To understand the future of privacy-focused cryptocurrencies, it is first important to understand the need for such coins. Although it claims to be anonymous, bitcoin is, in fact, a public currency. Bitcoin transactions are recorded on a public ledger. It may not be possible to trace bitcoin addresses back to their rightful owner, but it is definitely possible to know details of transactions, such as amounts and location of the cryptocurrency.
In addition, linking your real identity to a bitcoin address makes it possible for others to see details of your financial transactions without your permission. What’s more, bitcoin can also be stolen from an exchange that does not have adequate security measures. In sum, bitcoin is not as secure and private as its developers would like you to believe.
Privacy-focused coins improve on bitcoin’s flaws to make transactions and identities untraceable.
For example, Monero, which is the most well-known of all privacy coins, was developed using the CryptoNight Proof of Work protocol and uses “ring signatures” which “obfuscate” the public ledger, making it impossible to detect the source and endpoints of a transaction.
Among other things, in practical terms, this means that it is not possible to know the consolidated total of Monero coins held by a particular node. Not surprisingly, the WannaCry ransomware hackers chose to convert their stash into Monero to evade detection by authorities.
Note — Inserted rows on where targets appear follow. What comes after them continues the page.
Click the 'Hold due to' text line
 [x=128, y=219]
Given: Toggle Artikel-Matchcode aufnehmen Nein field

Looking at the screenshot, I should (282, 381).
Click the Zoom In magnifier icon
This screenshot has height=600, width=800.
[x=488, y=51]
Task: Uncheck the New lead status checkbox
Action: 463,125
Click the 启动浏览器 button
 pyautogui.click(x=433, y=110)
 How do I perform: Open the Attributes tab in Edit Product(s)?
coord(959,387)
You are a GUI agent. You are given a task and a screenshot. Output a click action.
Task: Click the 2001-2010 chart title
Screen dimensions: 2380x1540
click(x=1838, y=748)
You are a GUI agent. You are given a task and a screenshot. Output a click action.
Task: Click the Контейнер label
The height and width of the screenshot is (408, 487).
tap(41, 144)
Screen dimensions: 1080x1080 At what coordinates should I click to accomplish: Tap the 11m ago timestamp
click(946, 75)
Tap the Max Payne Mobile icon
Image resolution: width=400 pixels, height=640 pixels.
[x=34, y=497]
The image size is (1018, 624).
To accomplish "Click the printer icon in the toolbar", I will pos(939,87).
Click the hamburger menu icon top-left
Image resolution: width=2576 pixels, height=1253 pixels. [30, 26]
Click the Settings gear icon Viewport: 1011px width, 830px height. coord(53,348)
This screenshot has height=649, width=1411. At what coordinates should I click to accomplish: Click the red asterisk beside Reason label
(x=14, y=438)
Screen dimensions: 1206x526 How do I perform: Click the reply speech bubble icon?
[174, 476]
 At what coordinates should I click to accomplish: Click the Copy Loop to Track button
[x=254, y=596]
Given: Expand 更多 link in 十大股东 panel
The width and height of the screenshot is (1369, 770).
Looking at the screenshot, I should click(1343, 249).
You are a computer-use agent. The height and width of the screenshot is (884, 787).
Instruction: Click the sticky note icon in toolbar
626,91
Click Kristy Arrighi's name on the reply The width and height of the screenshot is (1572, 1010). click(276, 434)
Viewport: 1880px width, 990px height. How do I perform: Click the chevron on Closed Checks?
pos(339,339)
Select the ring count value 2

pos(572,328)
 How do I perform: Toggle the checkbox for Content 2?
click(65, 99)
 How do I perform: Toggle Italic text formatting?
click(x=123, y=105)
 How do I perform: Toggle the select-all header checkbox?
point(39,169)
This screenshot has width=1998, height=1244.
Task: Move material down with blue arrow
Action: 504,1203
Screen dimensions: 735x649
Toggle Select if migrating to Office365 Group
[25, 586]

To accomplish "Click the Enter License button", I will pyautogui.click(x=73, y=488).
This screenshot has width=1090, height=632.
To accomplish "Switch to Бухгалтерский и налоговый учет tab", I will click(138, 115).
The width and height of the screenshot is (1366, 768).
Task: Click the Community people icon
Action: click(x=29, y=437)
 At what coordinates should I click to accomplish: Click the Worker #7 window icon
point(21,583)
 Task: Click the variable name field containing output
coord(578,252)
More evidence of Monero’s robust privacy measures became evident during the U.S. government’s seizure of AlphaBay, the dark net’s most popular marketplace. Even after they closed it down, authorities said they were unable to estimate the amount of Monero, which was the most popular cryptocurrency used for transactions there, floating around in the marketplace.
Another example of a cryptocurrency that incorporates privacy features is Dash, which is competing with the likes of Litecoin and bitcoin to become a cryptocurrency for daily use. Its privacy feature is called PrivateSend and uses the “CoinJoin” technique of mixing up transactions that makes it difficult to identify the owner and recipient of coins for certain transactions on its blockchain.